Starting with the first line and ending with the last, copy the entries word for word.

Data for the task >>
☆ ☆ ☆

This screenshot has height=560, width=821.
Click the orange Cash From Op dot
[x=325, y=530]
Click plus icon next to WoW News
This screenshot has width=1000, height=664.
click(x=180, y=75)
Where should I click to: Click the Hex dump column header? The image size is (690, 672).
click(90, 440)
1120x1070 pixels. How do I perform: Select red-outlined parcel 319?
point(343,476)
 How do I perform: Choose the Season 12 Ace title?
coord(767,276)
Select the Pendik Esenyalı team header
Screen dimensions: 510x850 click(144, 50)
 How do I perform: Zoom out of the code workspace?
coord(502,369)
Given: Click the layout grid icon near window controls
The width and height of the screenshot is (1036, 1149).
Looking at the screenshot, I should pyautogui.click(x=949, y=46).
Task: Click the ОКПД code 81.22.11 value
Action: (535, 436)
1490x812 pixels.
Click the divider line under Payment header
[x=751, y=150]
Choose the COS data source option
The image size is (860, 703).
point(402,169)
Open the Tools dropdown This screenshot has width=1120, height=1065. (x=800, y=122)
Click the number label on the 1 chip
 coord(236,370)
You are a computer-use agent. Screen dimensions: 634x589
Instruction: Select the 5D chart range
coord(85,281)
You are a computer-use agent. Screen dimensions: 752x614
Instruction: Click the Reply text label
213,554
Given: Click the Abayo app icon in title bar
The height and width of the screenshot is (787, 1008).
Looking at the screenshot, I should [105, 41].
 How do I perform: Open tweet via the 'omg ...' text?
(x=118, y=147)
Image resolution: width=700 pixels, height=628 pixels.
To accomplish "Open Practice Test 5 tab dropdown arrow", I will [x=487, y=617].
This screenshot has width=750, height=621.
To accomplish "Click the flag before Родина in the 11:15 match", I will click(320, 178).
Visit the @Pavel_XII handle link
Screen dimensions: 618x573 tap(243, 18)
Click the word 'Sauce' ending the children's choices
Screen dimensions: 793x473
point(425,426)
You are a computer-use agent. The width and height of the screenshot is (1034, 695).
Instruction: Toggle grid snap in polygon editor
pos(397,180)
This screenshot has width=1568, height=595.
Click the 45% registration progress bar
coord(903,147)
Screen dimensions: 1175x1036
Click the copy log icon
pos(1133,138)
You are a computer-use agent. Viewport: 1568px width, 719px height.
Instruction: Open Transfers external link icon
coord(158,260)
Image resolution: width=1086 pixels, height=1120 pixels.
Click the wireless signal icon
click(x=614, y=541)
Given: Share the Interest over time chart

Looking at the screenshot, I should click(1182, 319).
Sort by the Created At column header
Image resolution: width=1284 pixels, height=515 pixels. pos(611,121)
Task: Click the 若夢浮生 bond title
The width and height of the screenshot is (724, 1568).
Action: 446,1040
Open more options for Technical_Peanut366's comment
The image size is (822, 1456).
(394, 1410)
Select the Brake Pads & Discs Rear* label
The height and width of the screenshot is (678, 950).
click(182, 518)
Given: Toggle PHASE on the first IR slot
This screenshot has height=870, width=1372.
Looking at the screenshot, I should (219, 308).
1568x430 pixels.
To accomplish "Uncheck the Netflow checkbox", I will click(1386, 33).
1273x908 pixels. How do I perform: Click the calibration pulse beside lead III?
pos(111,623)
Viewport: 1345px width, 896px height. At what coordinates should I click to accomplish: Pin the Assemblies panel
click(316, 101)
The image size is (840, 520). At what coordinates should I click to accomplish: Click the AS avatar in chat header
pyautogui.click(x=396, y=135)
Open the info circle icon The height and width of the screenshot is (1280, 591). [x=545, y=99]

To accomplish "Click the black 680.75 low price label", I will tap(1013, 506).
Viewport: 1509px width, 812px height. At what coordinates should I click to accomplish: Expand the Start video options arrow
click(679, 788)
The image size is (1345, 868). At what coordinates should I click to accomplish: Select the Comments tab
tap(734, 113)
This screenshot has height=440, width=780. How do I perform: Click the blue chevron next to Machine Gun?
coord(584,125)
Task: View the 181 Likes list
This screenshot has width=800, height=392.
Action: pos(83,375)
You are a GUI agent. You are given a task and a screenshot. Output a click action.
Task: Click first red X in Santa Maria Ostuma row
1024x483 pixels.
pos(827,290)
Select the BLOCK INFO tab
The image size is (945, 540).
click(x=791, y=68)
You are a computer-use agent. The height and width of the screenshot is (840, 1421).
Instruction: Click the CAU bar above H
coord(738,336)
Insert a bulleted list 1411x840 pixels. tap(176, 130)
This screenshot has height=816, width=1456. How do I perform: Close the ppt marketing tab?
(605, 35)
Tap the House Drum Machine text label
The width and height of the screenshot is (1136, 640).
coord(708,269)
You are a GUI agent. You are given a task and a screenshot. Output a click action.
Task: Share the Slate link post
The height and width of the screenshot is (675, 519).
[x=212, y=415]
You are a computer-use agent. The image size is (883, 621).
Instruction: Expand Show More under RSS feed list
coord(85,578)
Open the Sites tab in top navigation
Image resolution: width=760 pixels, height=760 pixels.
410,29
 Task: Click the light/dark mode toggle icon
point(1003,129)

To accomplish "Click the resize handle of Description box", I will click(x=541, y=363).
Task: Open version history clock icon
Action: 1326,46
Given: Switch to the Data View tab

☆ ☆ ☆

Response for this exercise >>
This screenshot has height=560, width=821.
Click the orange Cash From Op dot
[x=325, y=530]
Click plus icon next to WoW News
This screenshot has width=1000, height=664.
click(x=180, y=75)
Where should I click to: Click the Hex dump column header? The image size is (690, 672).
click(90, 440)
1120x1070 pixels. How do I perform: Select red-outlined parcel 319?
point(343,476)
 How do I perform: Choose the Season 12 Ace title?
coord(767,276)
Select the Pendik Esenyalı team header
Screen dimensions: 510x850 click(144, 50)
 How do I perform: Zoom out of the code workspace?
coord(502,369)
Given: Click the layout grid icon near window controls
The width and height of the screenshot is (1036, 1149).
Looking at the screenshot, I should pyautogui.click(x=949, y=46).
Task: Click the ОКПД code 81.22.11 value
Action: (535, 436)
1490x812 pixels.
Click the divider line under Payment header
[x=751, y=150]
Choose the COS data source option
The image size is (860, 703).
point(402,169)
Open the Tools dropdown This screenshot has width=1120, height=1065. (x=800, y=122)
Click the number label on the 1 chip
 coord(236,370)
You are a computer-use agent. Screen dimensions: 634x589
Instruction: Select the 5D chart range
coord(85,281)
You are a computer-use agent. Screen dimensions: 752x614
Instruction: Click the Reply text label
213,554
Given: Click the Abayo app icon in title bar
The height and width of the screenshot is (787, 1008).
Looking at the screenshot, I should [105, 41].
 How do I perform: Open tweet via the 'omg ...' text?
(x=118, y=147)
Image resolution: width=700 pixels, height=628 pixels.
To accomplish "Open Practice Test 5 tab dropdown arrow", I will [x=487, y=617].
This screenshot has width=750, height=621.
To accomplish "Click the flag before Родина in the 11:15 match", I will click(320, 178).
Visit the @Pavel_XII handle link
Screen dimensions: 618x573 tap(243, 18)
Click the word 'Sauce' ending the children's choices
Screen dimensions: 793x473
point(425,426)
You are a computer-use agent. The width and height of the screenshot is (1034, 695).
Instruction: Toggle grid snap in polygon editor
pos(397,180)
This screenshot has width=1568, height=595.
Click the 45% registration progress bar
coord(903,147)
Screen dimensions: 1175x1036
Click the copy log icon
pos(1133,138)
You are a computer-use agent. Viewport: 1568px width, 719px height.
Instruction: Open Transfers external link icon
coord(158,260)
Image resolution: width=1086 pixels, height=1120 pixels.
Click the wireless signal icon
click(x=614, y=541)
Given: Share the Interest over time chart

Looking at the screenshot, I should click(1182, 319).
Sort by the Created At column header
Image resolution: width=1284 pixels, height=515 pixels. pos(611,121)
Task: Click the 若夢浮生 bond title
The width and height of the screenshot is (724, 1568).
Action: 446,1040
Open more options for Technical_Peanut366's comment
The image size is (822, 1456).
(394, 1410)
Select the Brake Pads & Discs Rear* label
The height and width of the screenshot is (678, 950).
click(182, 518)
Given: Toggle PHASE on the first IR slot
This screenshot has height=870, width=1372.
Looking at the screenshot, I should (219, 308).
1568x430 pixels.
To accomplish "Uncheck the Netflow checkbox", I will click(1386, 33).
1273x908 pixels. How do I perform: Click the calibration pulse beside lead III?
pos(111,623)
Viewport: 1345px width, 896px height. At what coordinates should I click to accomplish: Pin the Assemblies panel
click(316, 101)
The image size is (840, 520). At what coordinates should I click to accomplish: Click the AS avatar in chat header
pyautogui.click(x=396, y=135)
Open the info circle icon The height and width of the screenshot is (1280, 591). [x=545, y=99]

To accomplish "Click the black 680.75 low price label", I will tap(1013, 506).
Viewport: 1509px width, 812px height. At what coordinates should I click to accomplish: Expand the Start video options arrow
click(679, 788)
The image size is (1345, 868). At what coordinates should I click to accomplish: Select the Comments tab
tap(734, 113)
This screenshot has height=440, width=780. How do I perform: Click the blue chevron next to Machine Gun?
coord(584,125)
Task: View the 181 Likes list
This screenshot has width=800, height=392.
Action: pos(83,375)
You are a GUI agent. You are given a task and a screenshot. Output a click action.
Task: Click first red X in Santa Maria Ostuma row
1024x483 pixels.
pos(827,290)
Select the BLOCK INFO tab
The image size is (945, 540).
click(x=791, y=68)
You are a computer-use agent. The height and width of the screenshot is (840, 1421).
Instruction: Click the CAU bar above H
coord(738,336)
Insert a bulleted list 1411x840 pixels. tap(176, 130)
This screenshot has height=816, width=1456. How do I perform: Close the ppt marketing tab?
(605, 35)
Tap the House Drum Machine text label
The width and height of the screenshot is (1136, 640).
coord(708,269)
You are a GUI agent. You are given a task and a screenshot. Output a click action.
Task: Share the Slate link post
The height and width of the screenshot is (675, 519).
[x=212, y=415]
You are a computer-use agent. The image size is (883, 621).
Instruction: Expand Show More under RSS feed list
coord(85,578)
Open the Sites tab in top navigation
Image resolution: width=760 pixels, height=760 pixels.
410,29
 Task: Click the light/dark mode toggle icon
point(1003,129)

To accomplish "Click the resize handle of Description box", I will click(x=541, y=363).
Task: Open version history clock icon
Action: 1326,46
Given: Switch to the Data View tab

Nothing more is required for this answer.